OK DAB is very cool but why would I use it?
Woleet provides a low-level technical use case: bring in your hash and we send back a certificate or receipt. It allows you to prove the integrity and existence of your data at a specific time to the entire world without any third party. Our platform is up since August and we met many companies interested by the feature. We’ve been amazed by the fact that almost each of them had a different business use case for DAB.
Today we work with pharmaceutical manufacturers, HR software vendors, lawyers, banking companies, customer relationship companies, energy producers, academic institutions, researchers and we don’t plan to stop here. DAB is for everybody and its business uses cases are endless. We even envision that the final user, could heavily use DAB for his/her personal data protection. The only limit is our clients imagination.
Bitcoin? I thought it was all about the “Blockchain”?
Woleet only uses Bitcoin for anchoring data. This is a technical choice because Bitcoin has proven its neutrality and its resilience during the last seven years. We believe Bitcoin will be the principal base infrastructure for trust and the volume of research and work on the protocol is just superior to any other “blockchain”.
This technical choice is based on almost 4 years studying it and seeing other so-called blockchain solutions emerge and proposing completely different security models not as suitable to be used as a global trust layer. To achieve scalability (our platform can produce millions of anchors daily), we are using open source layer 2 protocols like Chainpoint developed by Wayne Vaughan, Shawn Wilkinson and Jason Bukowski. We also will be supporting OpenTimestamps developed by Peter Todd very soon.
Why should I use a DAB provider if I can do it myself?
Bitcoin is a permissionless network where anyone can participate. Nevertheless, there are many advantages in using a DAB provider like Woleet. First of all, we are hyper specialized and stay very close to protocol improvements. It allows us to provide the best possible software as a service. Another advantage using a DAB provider is that you don’t have to buy bitcoins or run and maintain Bitcoin full nodes to leverage the DAB feature.
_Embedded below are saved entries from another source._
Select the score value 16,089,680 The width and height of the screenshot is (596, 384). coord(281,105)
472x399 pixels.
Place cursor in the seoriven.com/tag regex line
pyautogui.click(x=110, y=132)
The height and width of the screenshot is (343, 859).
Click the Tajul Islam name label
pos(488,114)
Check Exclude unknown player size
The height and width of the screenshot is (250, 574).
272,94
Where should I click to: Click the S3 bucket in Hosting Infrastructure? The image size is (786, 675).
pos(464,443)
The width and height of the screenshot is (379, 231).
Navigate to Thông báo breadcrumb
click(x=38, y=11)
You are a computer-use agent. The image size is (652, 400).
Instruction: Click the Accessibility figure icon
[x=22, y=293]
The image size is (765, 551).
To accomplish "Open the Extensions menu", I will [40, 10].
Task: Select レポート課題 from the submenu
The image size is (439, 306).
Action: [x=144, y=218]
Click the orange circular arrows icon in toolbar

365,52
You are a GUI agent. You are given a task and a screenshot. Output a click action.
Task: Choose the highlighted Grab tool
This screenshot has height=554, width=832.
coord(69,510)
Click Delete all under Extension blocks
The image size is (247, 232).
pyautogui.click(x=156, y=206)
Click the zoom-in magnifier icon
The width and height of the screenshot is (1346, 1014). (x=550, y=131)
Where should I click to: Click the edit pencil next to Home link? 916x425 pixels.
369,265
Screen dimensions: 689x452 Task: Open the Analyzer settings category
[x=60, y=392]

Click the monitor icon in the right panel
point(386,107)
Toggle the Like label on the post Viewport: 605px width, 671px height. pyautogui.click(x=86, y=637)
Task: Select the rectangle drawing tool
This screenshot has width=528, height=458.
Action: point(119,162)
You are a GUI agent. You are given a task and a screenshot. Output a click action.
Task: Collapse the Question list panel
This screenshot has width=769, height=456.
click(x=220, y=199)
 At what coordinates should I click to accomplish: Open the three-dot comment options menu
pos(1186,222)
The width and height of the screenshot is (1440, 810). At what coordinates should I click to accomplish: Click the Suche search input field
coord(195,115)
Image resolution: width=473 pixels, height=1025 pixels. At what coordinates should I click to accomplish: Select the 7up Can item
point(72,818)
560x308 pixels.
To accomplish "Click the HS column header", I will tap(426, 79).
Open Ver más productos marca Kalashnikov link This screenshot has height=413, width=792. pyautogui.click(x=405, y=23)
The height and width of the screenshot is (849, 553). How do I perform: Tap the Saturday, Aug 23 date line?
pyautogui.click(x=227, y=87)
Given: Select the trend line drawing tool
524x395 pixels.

And finally, the principal advantage is the economy of scale: a DAB provider is acting as a hub factoring all the hashes from different clients to use the fewest possible Bitcoin transactions, lowering the cost of each proof drastically.
Conclusion
DAB is a future standard. Some formats like Chainpoint are already discussed at the W3C. Starting using DAB now gives you a serious advantage over your competitors. Plus, Woleet API is very easy to integrate.